P-norm based Fractional-Order Robust Subband Adaptive Filtering Algorithm for Impulsive Noise and Noisy Input
Jianhong Ye, Haiquan Zhao, Yi Peng
TL;DR
The paper addresses robust subband adaptive filtering in impulsive, α-stable environments where existing NSPN methods falter for $0<α≤1$. It introduces FoNSPN, integrating fractional-order stochastic gradient descent into the mean $p$-power error framework to form a $β$-order gradient, with an update that reduces to NSPN when $β=1$. The authors derive stability conditions for the step-size $μ$ and fractional order $β$, along with a steady-state mean-square deviation model, and validate the approach through simulations under Gaussian, Cauchy, and α-stable noise, showing superior performance to several state-of-the-art fractional-order algorithms. The work provides practical guidelines for parameter selection and demonstrates FoNSPN’s potential for robust, fast-converging subband adaptive filtering in highly impulsive noise settings.
Abstract
Building upon the mean p-power error (MPE) criterion, the normalized subband p-norm (NSPN) algorithm demonstrates superior robustness in $α$-stable noise environments ($1 < α\leq 2$) through effective utilization of low-order moment hidden in robust loss functions.

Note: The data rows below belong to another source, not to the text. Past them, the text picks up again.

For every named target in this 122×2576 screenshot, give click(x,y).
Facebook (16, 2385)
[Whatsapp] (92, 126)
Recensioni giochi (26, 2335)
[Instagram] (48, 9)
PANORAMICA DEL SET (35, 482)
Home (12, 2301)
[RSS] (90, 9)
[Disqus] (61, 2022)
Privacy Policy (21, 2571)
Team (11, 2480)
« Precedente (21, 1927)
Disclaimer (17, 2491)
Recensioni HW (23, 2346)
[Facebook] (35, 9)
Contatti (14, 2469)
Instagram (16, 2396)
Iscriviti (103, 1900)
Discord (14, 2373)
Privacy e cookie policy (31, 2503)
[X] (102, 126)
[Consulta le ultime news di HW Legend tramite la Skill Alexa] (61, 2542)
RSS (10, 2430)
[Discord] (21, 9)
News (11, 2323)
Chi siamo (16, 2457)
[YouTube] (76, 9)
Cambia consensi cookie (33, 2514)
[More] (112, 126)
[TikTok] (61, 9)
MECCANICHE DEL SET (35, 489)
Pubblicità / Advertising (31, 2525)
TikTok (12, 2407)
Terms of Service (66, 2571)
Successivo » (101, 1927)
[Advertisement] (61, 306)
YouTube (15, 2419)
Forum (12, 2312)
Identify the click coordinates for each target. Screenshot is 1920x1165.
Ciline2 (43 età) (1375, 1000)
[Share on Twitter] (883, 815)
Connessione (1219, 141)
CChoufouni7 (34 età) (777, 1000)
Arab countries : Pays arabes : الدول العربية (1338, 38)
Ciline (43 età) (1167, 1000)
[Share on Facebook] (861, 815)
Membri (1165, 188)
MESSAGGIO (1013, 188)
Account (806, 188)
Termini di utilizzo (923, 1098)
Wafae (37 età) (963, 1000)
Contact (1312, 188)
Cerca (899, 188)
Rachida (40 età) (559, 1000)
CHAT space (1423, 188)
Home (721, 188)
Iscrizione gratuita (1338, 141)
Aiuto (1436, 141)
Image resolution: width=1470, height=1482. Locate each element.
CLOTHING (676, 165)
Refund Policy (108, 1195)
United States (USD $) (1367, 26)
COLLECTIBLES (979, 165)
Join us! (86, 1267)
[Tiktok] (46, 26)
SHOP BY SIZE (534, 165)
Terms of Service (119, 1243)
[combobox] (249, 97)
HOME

Nevertheless, its performance degrades significantly when processing noise input or additive noise characterized by $α$-stable processes ($0 < α\leq 1$). To overcome these limitations, we propose a novel fractional-order NSPN (FoNSPN) algorithm that incorporates the fractional-order stochastic gradient descent (FoSGD) method into the MPE framework. Additionally, this paper also analyzes the convergence range of its step-size, the theoretical domain of values for the fractional-order $β$, and establishes the theoretical steady-state mean square deviation (MSD) model. Simulations conducted in diverse impulsive noise environments confirm the superiority of the proposed FoNSPN algorithm against existing state-of-the-art algorithms.